Now, I will also say that I've encountered probably just as many who have no interest whatsoever in searching or asking questions.

However, there does apear to be at least a correlation between level of exposure to resources, awareness, types of parenting styles, etc. and an adoptee's curiosity and desire to know more/search. But that's just in my interactions...

Mei Ling said...

"It does not make the pain go away. It does not heal the wounds. It does not lift the scars. It does not answer all the questions, and many times, it stirs up even more."

Exactly.

You know, it's almost ironic in a way: I was able to go back and meet my mother - but in meeting her, I also had to witness the mother-daughter relationship she had with my sister, and oh gawd did that ever sting.

My final night there was traumatic. I don't even have the words for it. It just felt like the grief would never end.

And I thought, well as soon as I arrive back in Canada, it'll be all over and there will be no need to grieve because I'll have distanced myself from it.

I was wrong.
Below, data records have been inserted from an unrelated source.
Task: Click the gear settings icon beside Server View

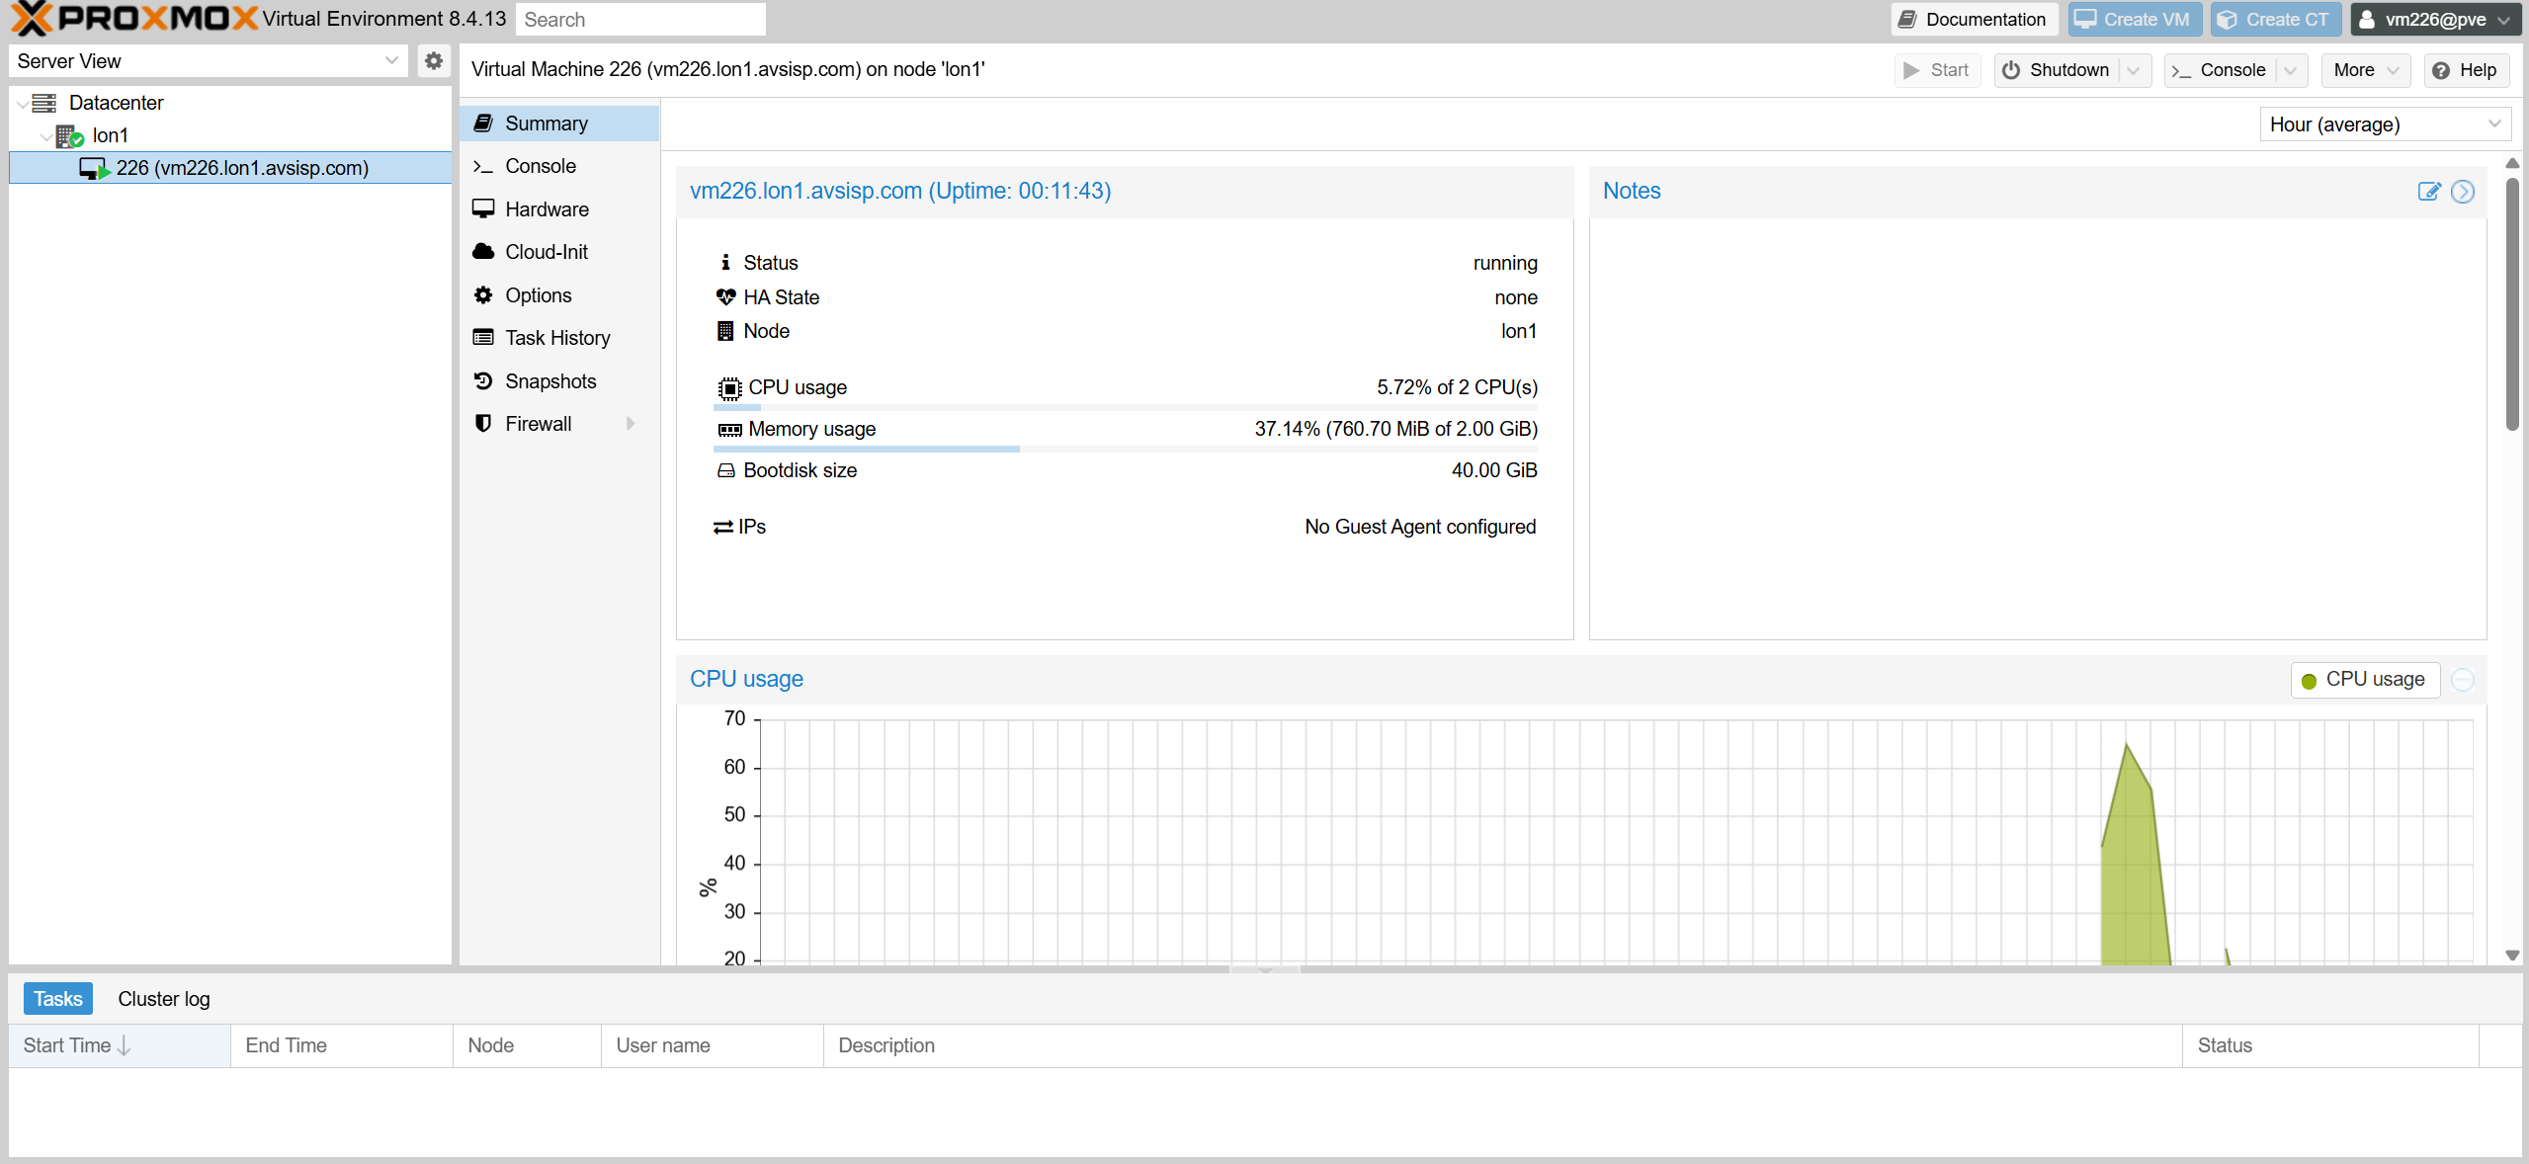Action: [433, 61]
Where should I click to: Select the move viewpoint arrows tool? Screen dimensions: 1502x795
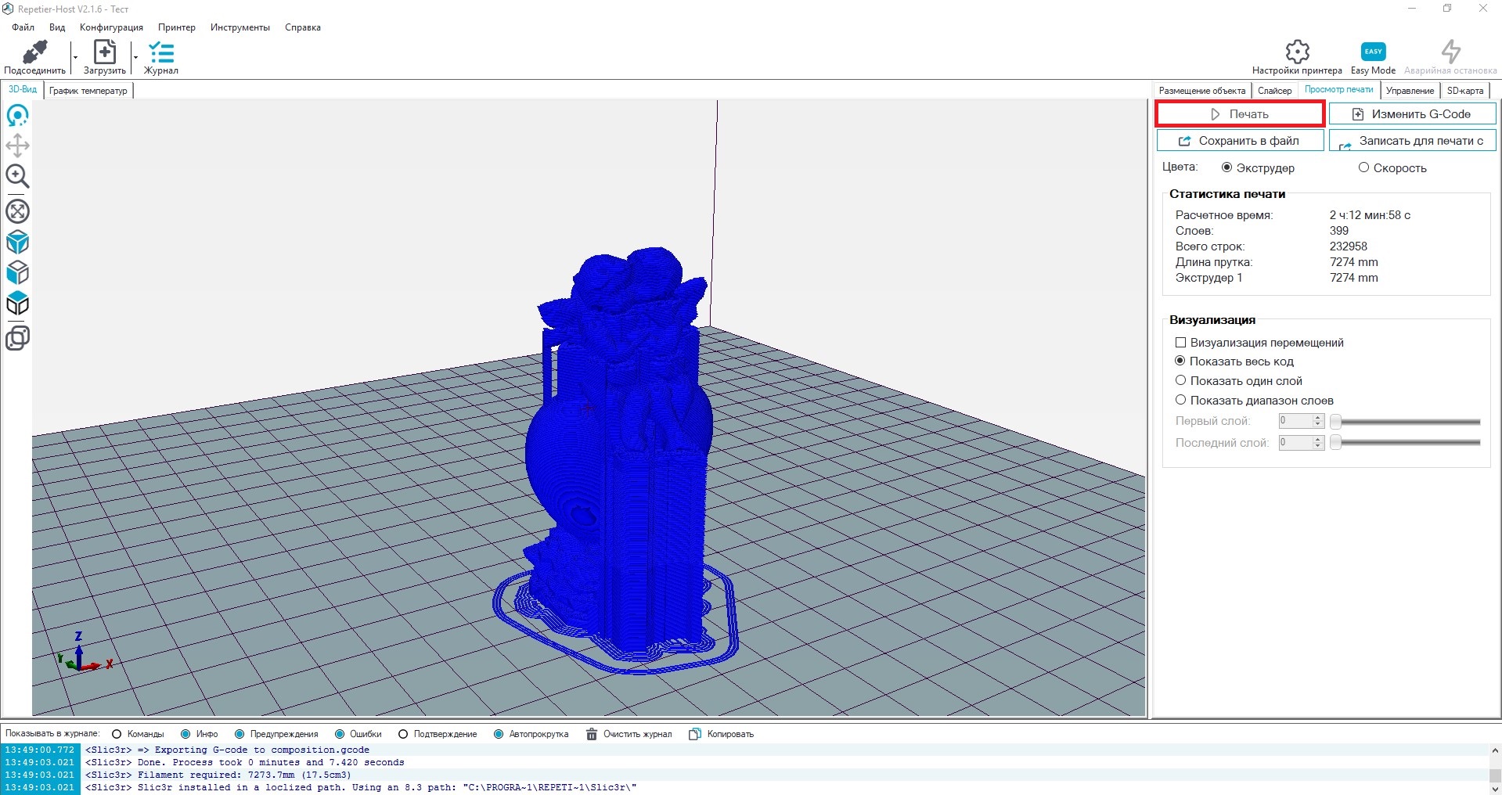17,146
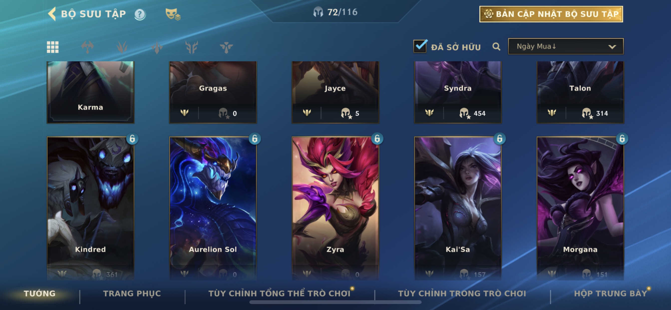Click the Bản Cập Nhật Bộ Sưu Tập button
The height and width of the screenshot is (310, 671).
pyautogui.click(x=551, y=14)

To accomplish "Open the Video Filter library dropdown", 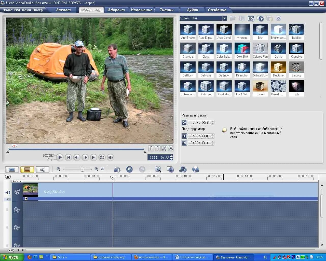I will click(224, 18).
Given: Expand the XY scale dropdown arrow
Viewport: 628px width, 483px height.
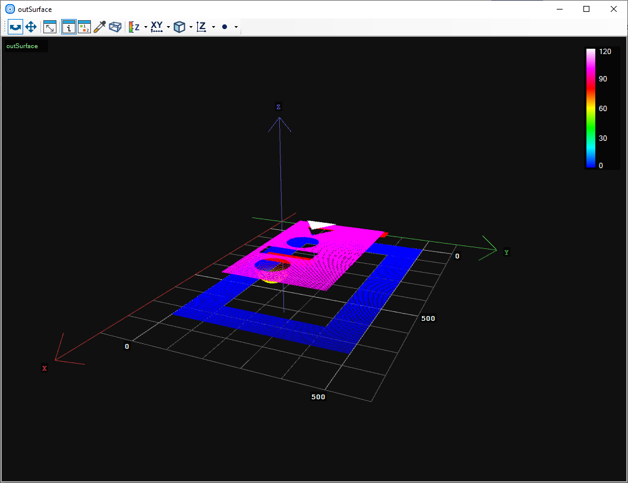Looking at the screenshot, I should click(168, 27).
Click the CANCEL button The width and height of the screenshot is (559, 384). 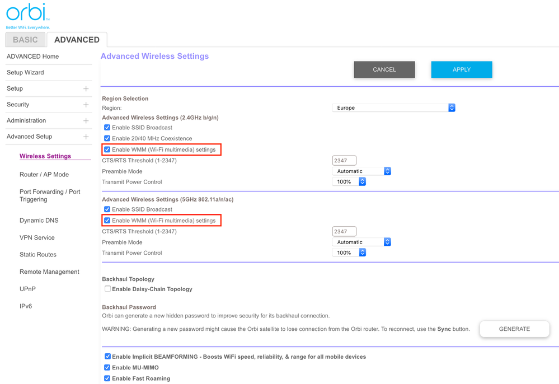point(384,69)
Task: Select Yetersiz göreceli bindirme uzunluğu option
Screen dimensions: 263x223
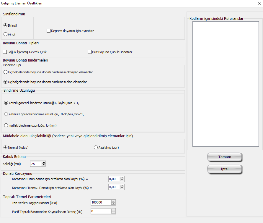Action: pyautogui.click(x=6, y=114)
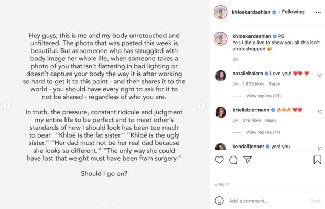
Task: Save the post with bookmark icon
Action: point(317,160)
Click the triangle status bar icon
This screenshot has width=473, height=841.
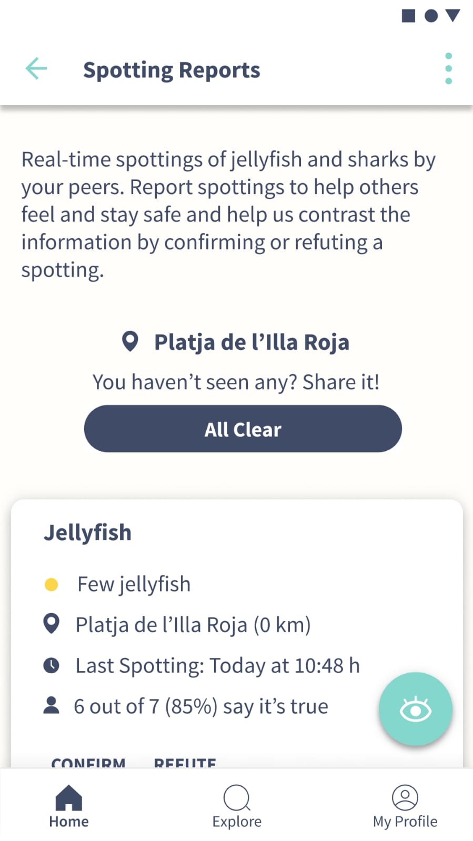pyautogui.click(x=452, y=16)
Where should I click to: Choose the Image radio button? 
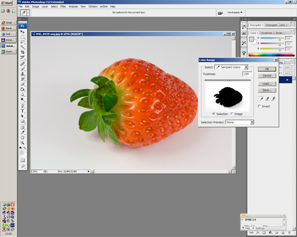232,114
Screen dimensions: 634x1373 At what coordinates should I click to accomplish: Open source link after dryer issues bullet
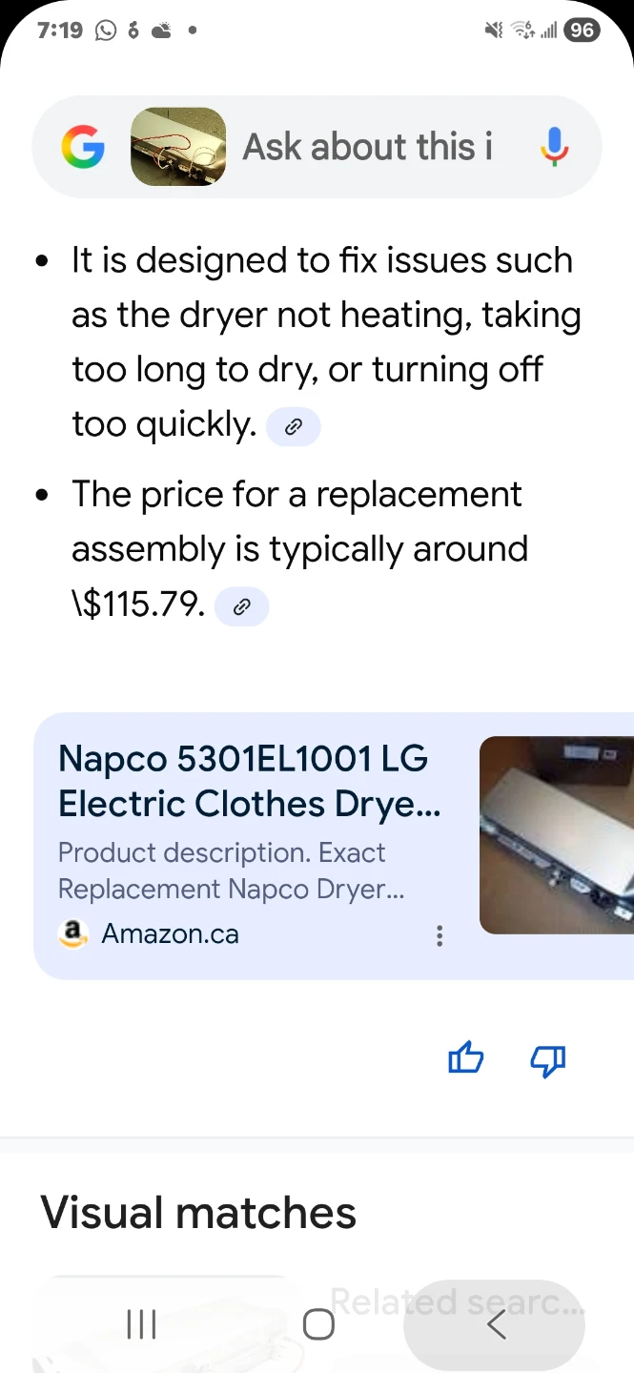click(294, 426)
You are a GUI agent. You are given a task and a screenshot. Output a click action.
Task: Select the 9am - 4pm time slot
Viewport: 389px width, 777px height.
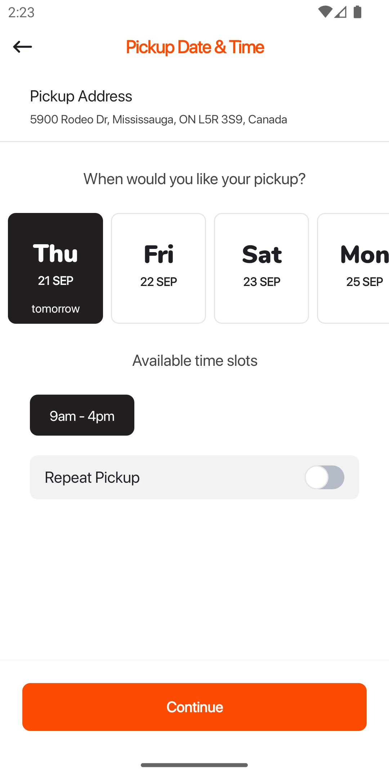point(82,415)
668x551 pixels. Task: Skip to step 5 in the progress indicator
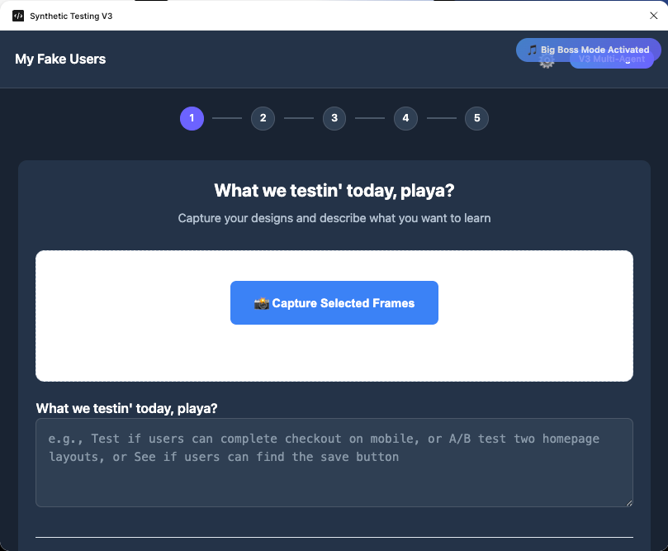tap(476, 118)
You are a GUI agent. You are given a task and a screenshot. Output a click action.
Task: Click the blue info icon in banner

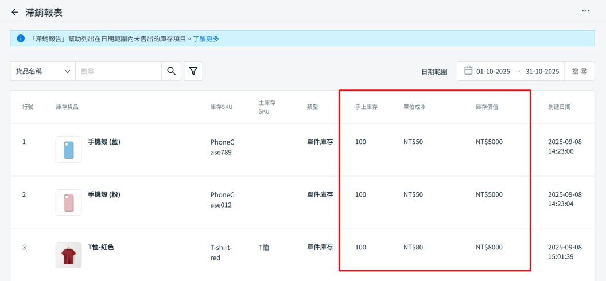(21, 38)
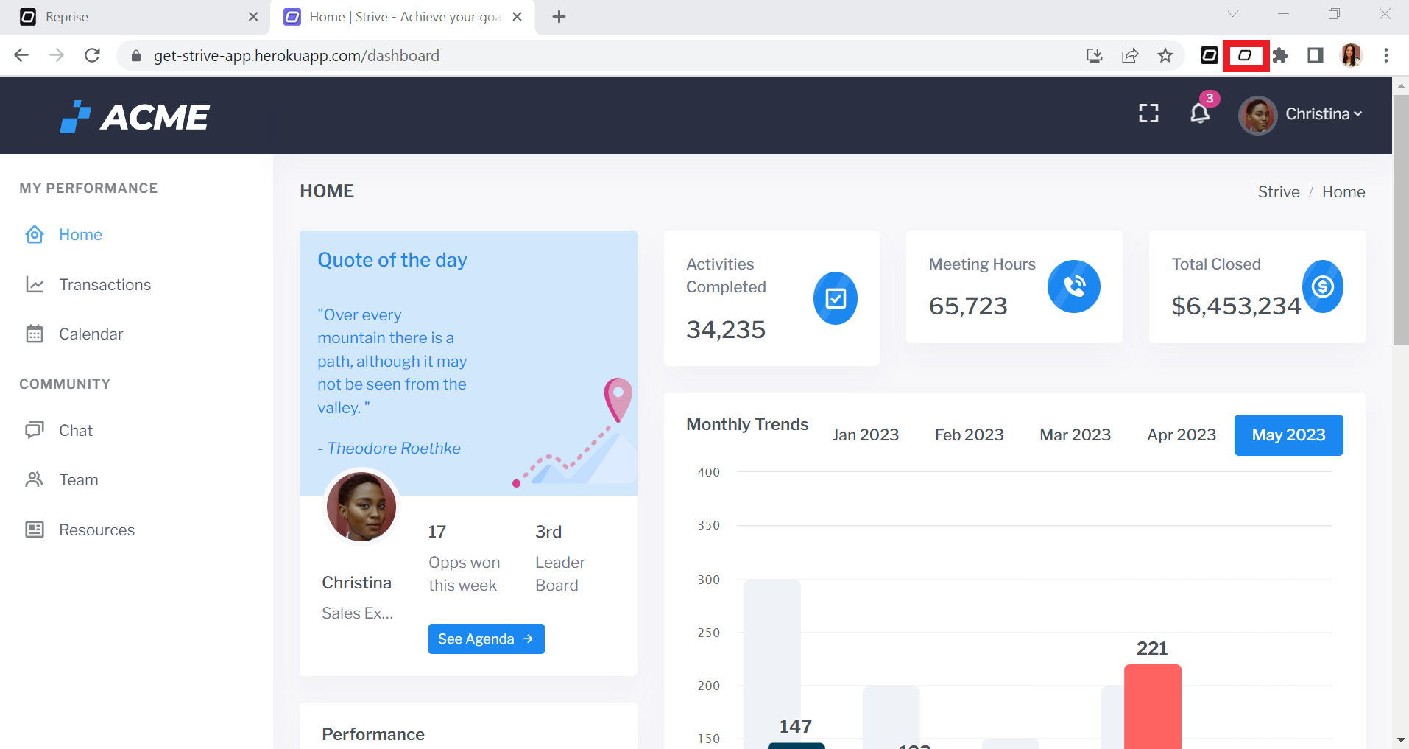Image resolution: width=1409 pixels, height=749 pixels.
Task: Bookmark this page with the star icon
Action: 1165,56
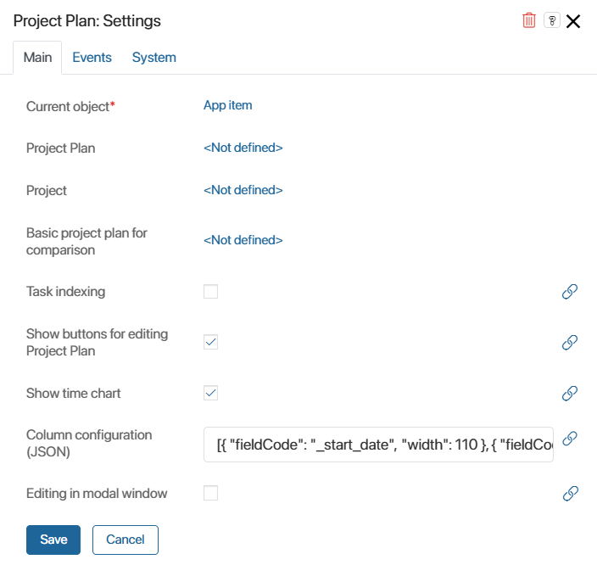Uncheck Show buttons for editing Project Plan
This screenshot has height=565, width=597.
pyautogui.click(x=210, y=342)
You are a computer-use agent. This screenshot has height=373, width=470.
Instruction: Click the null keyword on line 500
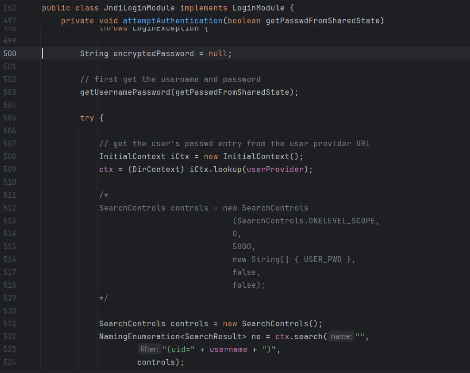point(218,54)
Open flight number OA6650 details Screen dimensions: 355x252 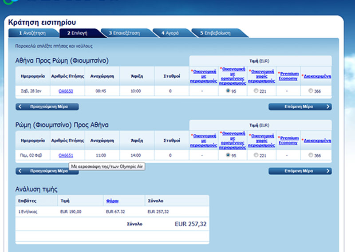point(66,91)
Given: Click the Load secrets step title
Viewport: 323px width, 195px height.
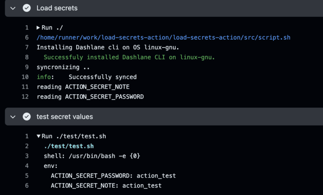Looking at the screenshot, I should (x=57, y=8).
I dreamt about the airport for several weeks. Always a slight variation of the same thing: either missing the flight, missing the boarding call, not finding the gate, etc.

It got to the point where I was so fed up that I didn't want to dream.

So when certain aspects of adoption are never discussed, yes, they do and can come out in other ways.

Mila said...

Mei-Ling, thank you for your comment and always sharing so honestly and poignantly.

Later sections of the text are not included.